Local officials and federal representatives are lobbying the National Institutes of Health to renew the contract for its Perinatology Research Branch (PRB) which is housed at Detroit’s Hutzel Women’s Hospital and is affiliated with Wayne State University, the Detroit Free Press reports.
The PRB is one of few federal projects that specialize in prenatal health and hospital administrators insist that it makes sense to keep the project in Detroit where 15 percent of babies are born prematurely.
The PRB has been at Hutzel since 2002 and has brought in $125 million in federal research dollars, the Free Press reports, and administrators are concerned that as the 10 year contract with NIH nears its end other medical schools and hospitals may seek to take over the project.
“I’d be naïve to think that other schools aren’t picking up the phone to Washington and saying ‘Hey, why don’t you come on over here?’” WSU Medical School Dean Dr. Valerie Parisi said recently.
Calling the PRB a “transformational force” in obstetrical care in Detroit, U.S. Sens. Debbie Stabenow and Carl Levin, and U.S. Reps. John Conyers and Carolyn Cheeks Kilpatrick, both Detroit Democrats, have sent a letter to Health and Human Services Secretary Kathleen Sebelius and National Institutes of Health Director Francis Collins.

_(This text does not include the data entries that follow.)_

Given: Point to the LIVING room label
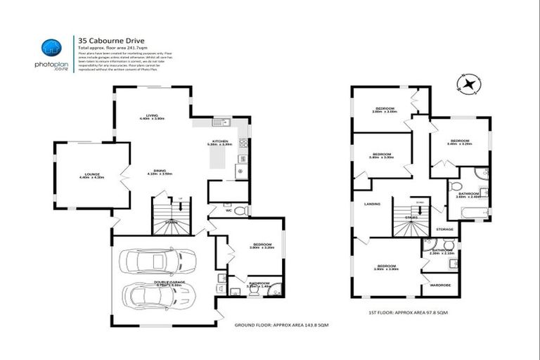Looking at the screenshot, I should pyautogui.click(x=151, y=116).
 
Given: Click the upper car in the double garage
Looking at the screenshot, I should pyautogui.click(x=152, y=263).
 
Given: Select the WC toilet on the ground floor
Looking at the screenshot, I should pyautogui.click(x=239, y=210).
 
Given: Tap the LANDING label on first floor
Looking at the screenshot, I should pyautogui.click(x=372, y=204).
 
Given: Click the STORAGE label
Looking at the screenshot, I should pyautogui.click(x=444, y=229).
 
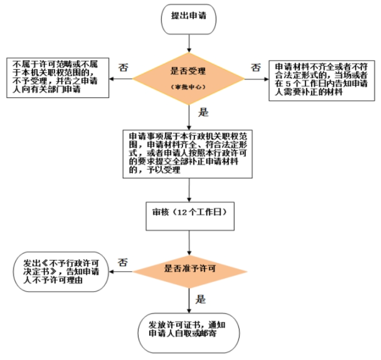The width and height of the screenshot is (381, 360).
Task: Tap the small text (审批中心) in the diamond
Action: (x=189, y=87)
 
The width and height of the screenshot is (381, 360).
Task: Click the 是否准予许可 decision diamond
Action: (x=190, y=269)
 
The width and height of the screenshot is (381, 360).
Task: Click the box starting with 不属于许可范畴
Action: (x=58, y=77)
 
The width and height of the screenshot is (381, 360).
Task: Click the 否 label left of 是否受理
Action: (x=122, y=68)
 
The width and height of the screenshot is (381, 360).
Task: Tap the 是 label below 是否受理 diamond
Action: (x=203, y=112)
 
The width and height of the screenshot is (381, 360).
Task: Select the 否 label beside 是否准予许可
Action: (x=122, y=262)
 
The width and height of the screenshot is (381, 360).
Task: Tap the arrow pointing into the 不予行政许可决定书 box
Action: (x=120, y=272)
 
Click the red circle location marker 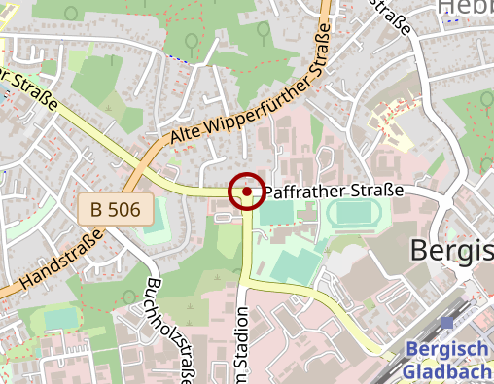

Local leaders need to be out in front of any competition, Stabenow said earlier this month: “I don’t know of others who are pushing for it, but that can always happen.”
A recent study by Data Driven Detroit found that more than 40 percent of Detroit mothers did not receive any prenatal care in 2007. It also indicated that primary care physicians and specialists in gynecology and obstetrics are leaving the city so there are fewer doctors to serve a largely uninsured population with a growing number of teen mothers.